● What the task requires: Copy out all of the data below line for line, without changing anything.
* start The data *
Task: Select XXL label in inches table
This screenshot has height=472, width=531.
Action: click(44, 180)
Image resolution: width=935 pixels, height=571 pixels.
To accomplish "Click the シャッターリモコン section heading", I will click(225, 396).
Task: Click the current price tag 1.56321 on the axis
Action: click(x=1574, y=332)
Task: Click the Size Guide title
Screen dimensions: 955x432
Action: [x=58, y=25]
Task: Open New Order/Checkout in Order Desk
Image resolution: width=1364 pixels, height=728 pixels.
* end The data *
● Full output:
Task: Select XXL label in inches table
This screenshot has height=472, width=531.
Action: click(44, 180)
Image resolution: width=935 pixels, height=571 pixels.
To accomplish "Click the シャッターリモコン section heading", I will click(225, 396).
Task: Click the current price tag 1.56321 on the axis
Action: click(x=1574, y=332)
Task: Click the Size Guide title
Screen dimensions: 955x432
Action: [x=58, y=25]
Task: Open New Order/Checkout in Order Desk
Image resolution: width=1364 pixels, height=728 pixels.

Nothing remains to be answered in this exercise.